When it comes to love I was a late bloomer. I was 25 when I met my first girlfriend. She and my second girlfriends became casualties of my selfishness and fear of being alone. Even though I stayed in those relationships for more than a year, I knew within weeks I would end them.

As a person with a tendency to fall hard and fast for women who came into my life, vulnerability was my kryptonite. A friend who I dated briefly when I moved to Los Angeles described dating me as dealing with an impenetrable emotional wall, in which my guard never came down.

When I was 36 experienced my first real heartbreak. And nothing will make you reconstruct your walls like the pain of a heartbreak. In that moment, I felt like nobody would be worth enduring this kind of hell for.

But, it didn’t just break my heart.

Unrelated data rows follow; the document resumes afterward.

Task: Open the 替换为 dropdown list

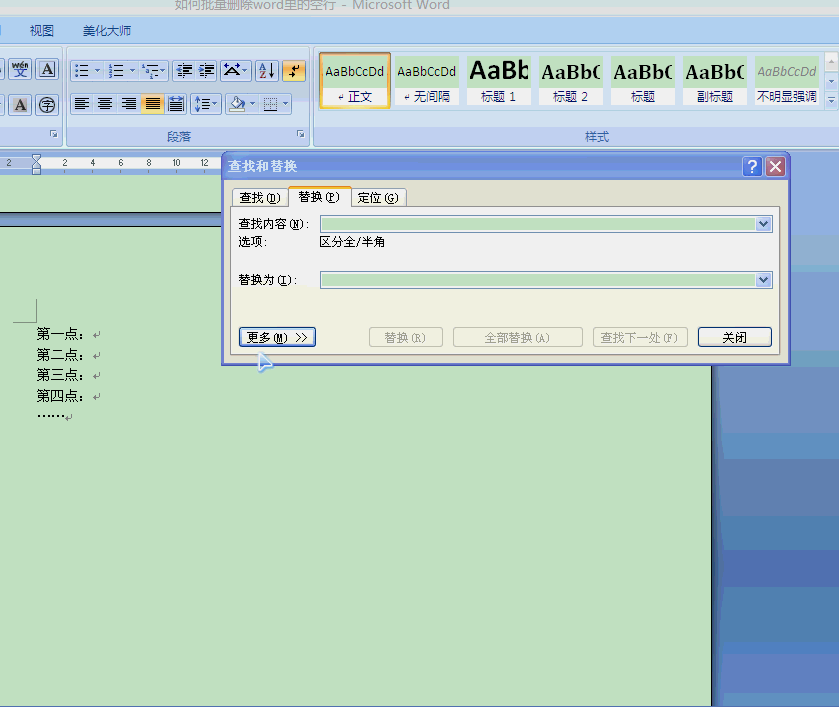Action: (764, 280)
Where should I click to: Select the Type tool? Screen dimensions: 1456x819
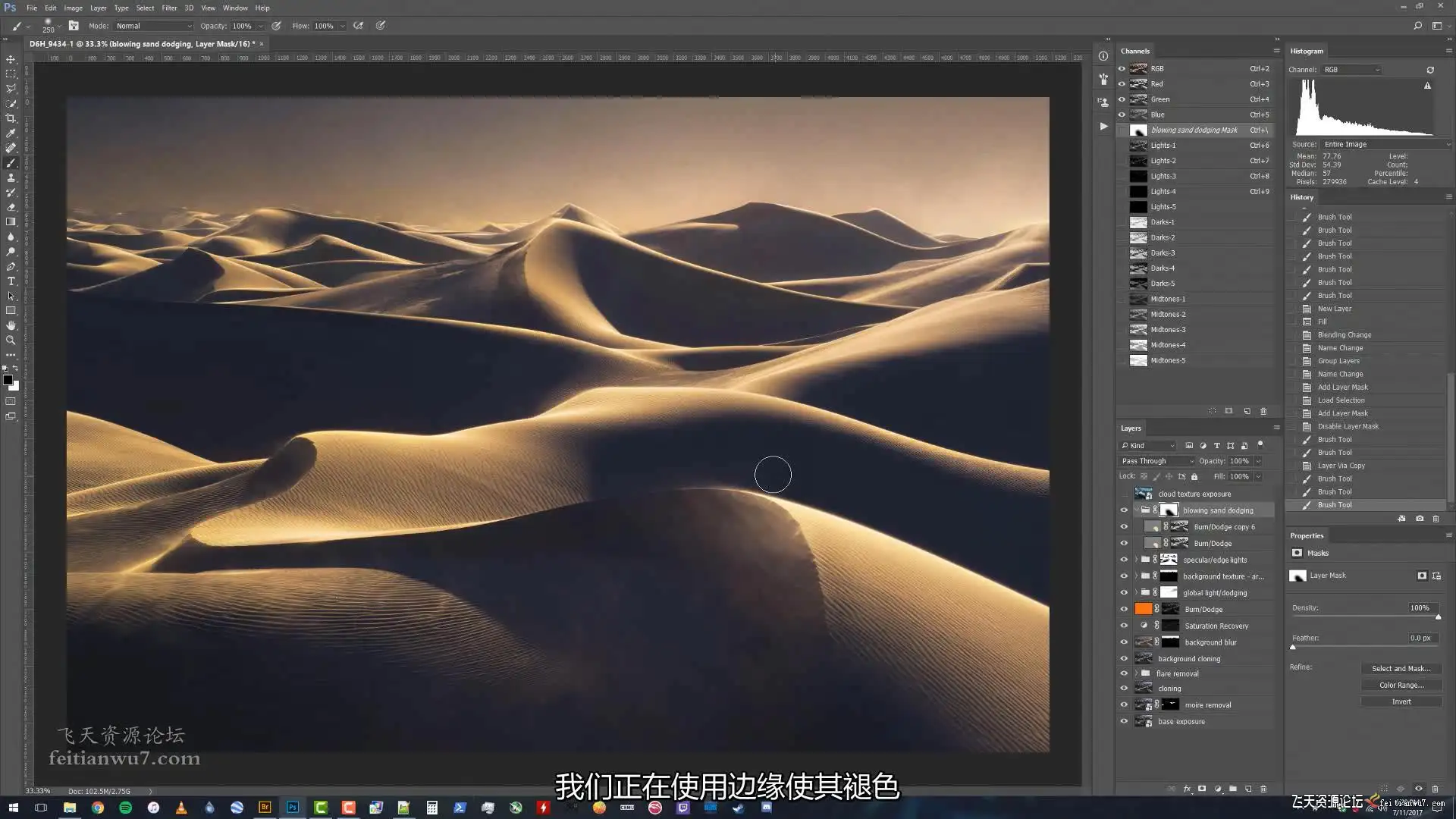11,281
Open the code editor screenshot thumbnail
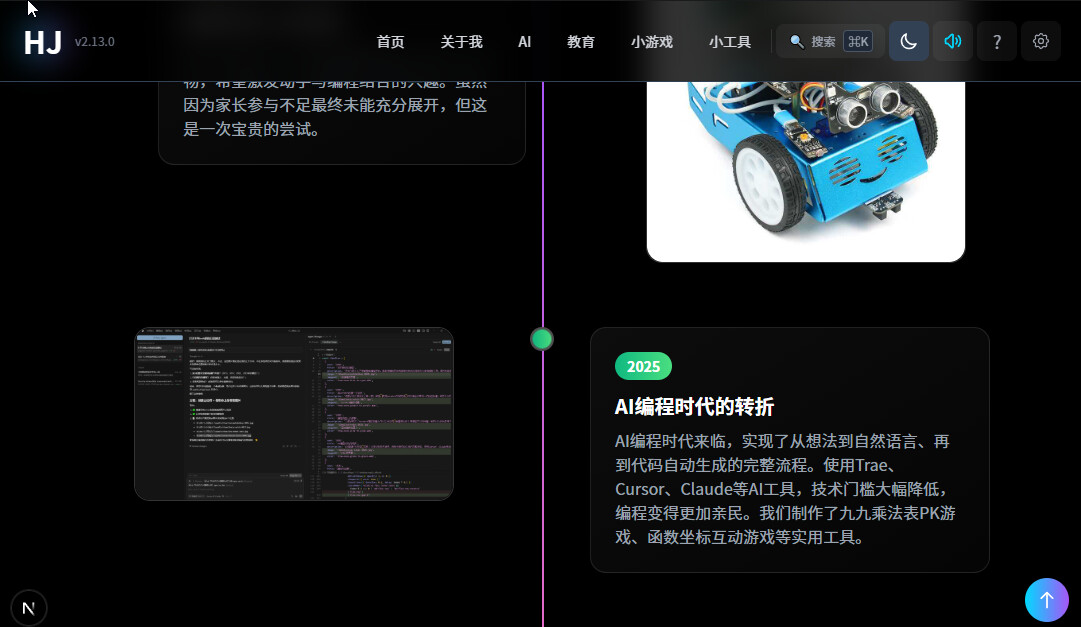Image resolution: width=1081 pixels, height=627 pixels. [294, 413]
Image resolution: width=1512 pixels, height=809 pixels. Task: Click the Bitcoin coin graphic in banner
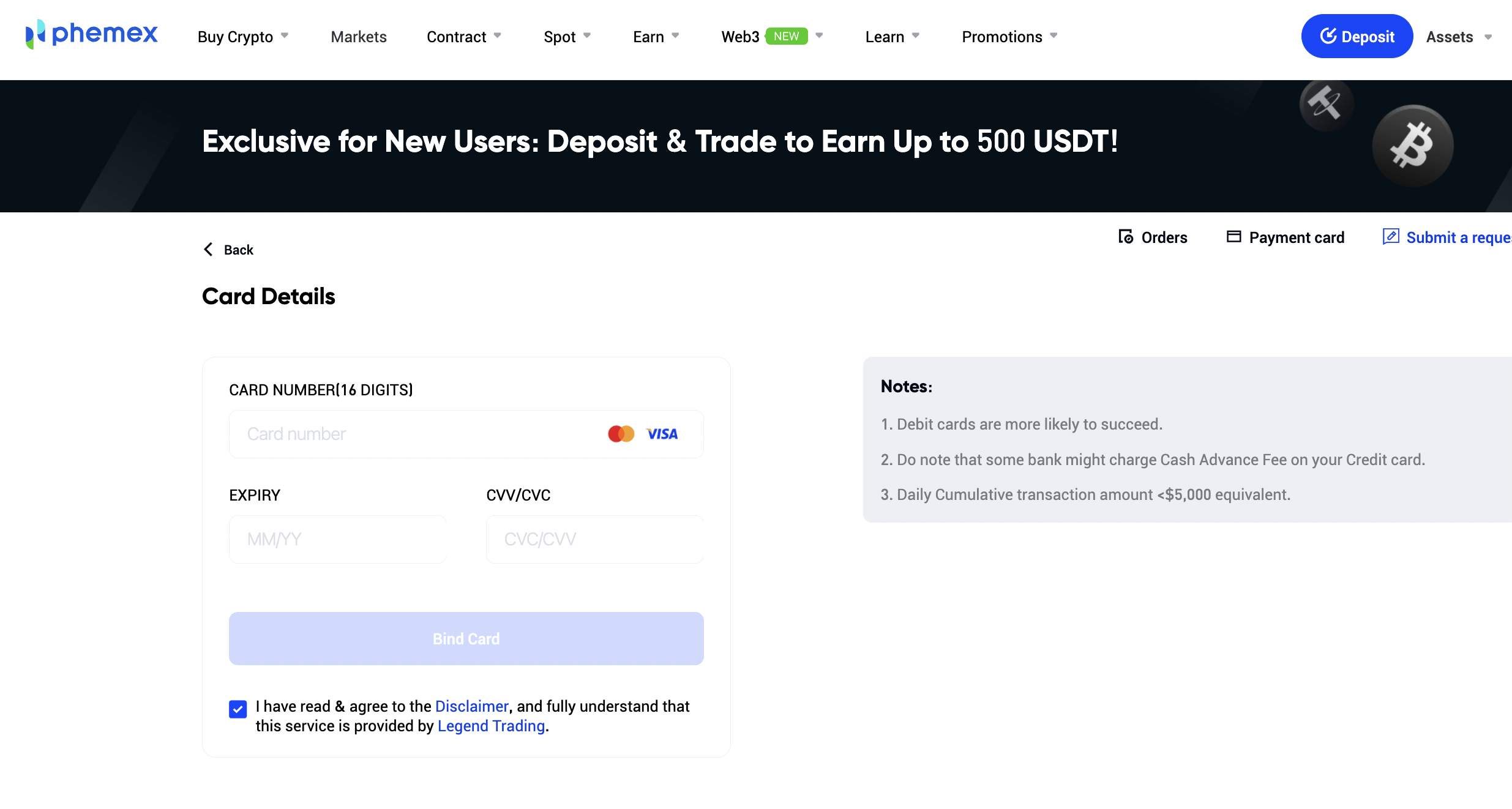(x=1412, y=146)
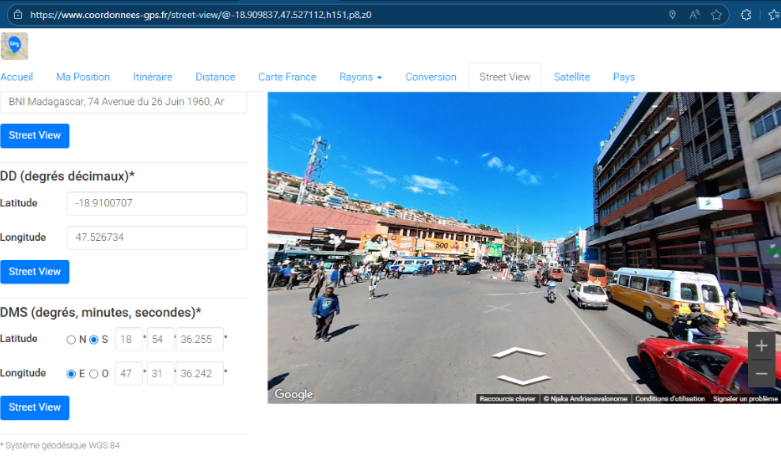
Task: Move backward using the lower street arrow
Action: pyautogui.click(x=523, y=380)
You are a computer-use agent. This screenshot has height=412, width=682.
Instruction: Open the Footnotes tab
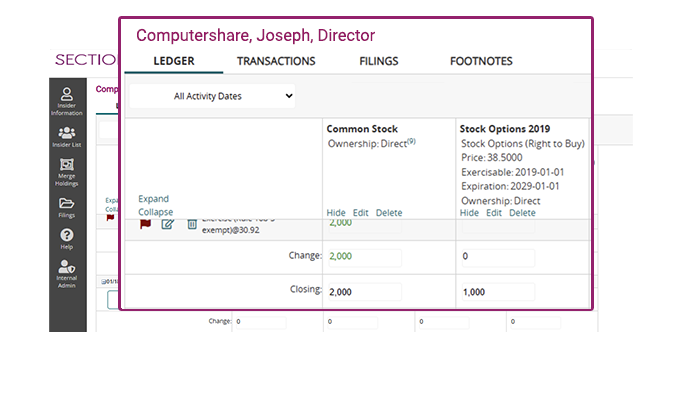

It shattered the structures of my identity and everything around me. . It forced me to look at my beliefs and come to the realization that all my self worth came from external validation and was a house of cards.

From an Impenetrable Wall to 36 Questions

Now, looking back, after a few years of therapy, life coaches, energy healers, and other things that I affectionately refer to as new age bullshit, I realized the purpose of that experience wasn’t just to break my heart but to crack it open.

I’d never have had the courage to go through with one of the most vulnerable experiences you could have with another human: ask each other the 36 questions to fall in love with anyone.

Listeners of the Unmistakable Creative and close friends often joke that every guest on our podcast is a reflection of some problem I’m trying to solve in my life, to learn all the things we should have learned in school but never did.

How to fall in love has been enough of a theme that a listener once said to me “so who is this week’s relationship expert?”

Last November, I walked into the Boulder bookstore and the first used book I saw was Mandy Len Catron's memoir, How to Fall in Love With Anyone. A few days after I started reading it, I matched with a girl on Coffee Meets Bagel.

Given my line of work and love affair with books, it’s inevitable that books will come up in a conversation with me.

I sent her a picture of what I was reading. She remembered the article from the New York Times. After a few messages, at the risk of seeming crazy, I suggested that for our first date we ask each other the 36 questions

  • 3 Venues
  • 12 questions at each one
  • She picks the first, I pick the second, and we pick the third together

Because we were both in the process of moving from different states to Colorado, that first date didn’t happen until February. Six and half hours after we met, were eating pizza on Pearl Street at 1 am. She came to sign a lease for her apt and said she’d be back in a month.

Then, the pandemic started…. I never thought Donald Trump would cockblock me. “

Making a Podcast out the 36 Questions

Around the same time, my roommate started dating someone. And I had the idea for making an Unmistakable Creative episode out of the 36 questions. Fortunately, they agreed to be my volunteers and what unfolded was 29 minutes of the most breathtaking audio that my audio engineer and I have ever made. I hope you enjoy listening to it as much as we enjoyed making it.

Indian Matchmaking vs 36 Questions

It’s possible the only reason you have ever heard of me until last week is because of Indian Matchmaking. And it’s hard not to notice the drastic contrast between the 36 questions and the matchmaking process in the show.

In the South Asian Cultural Arms Race for Impressive Biodata, everything is about what’s on the surface. The questions to fall in love with anyone are about what’s underneath.

When we act out of fear of revealing who we really are, any connection we make with another person will be a house of cards. And when we can’t keep up the charade, that house of cards will crumble.

To fall in love requires depth, vulnerability, and the willingness to showcase your humanity and the unapologetic no bullshit version of yourself.

My most ridiculous filter for how much I can be myself around another person is to tell them I listen to MMBop when I snowboard. If they judge me for that, I know they’re not me for me.

As Simon Sinek says…..

My favorite definition of love is giving someone the power to destroy you and trust they won’t use it.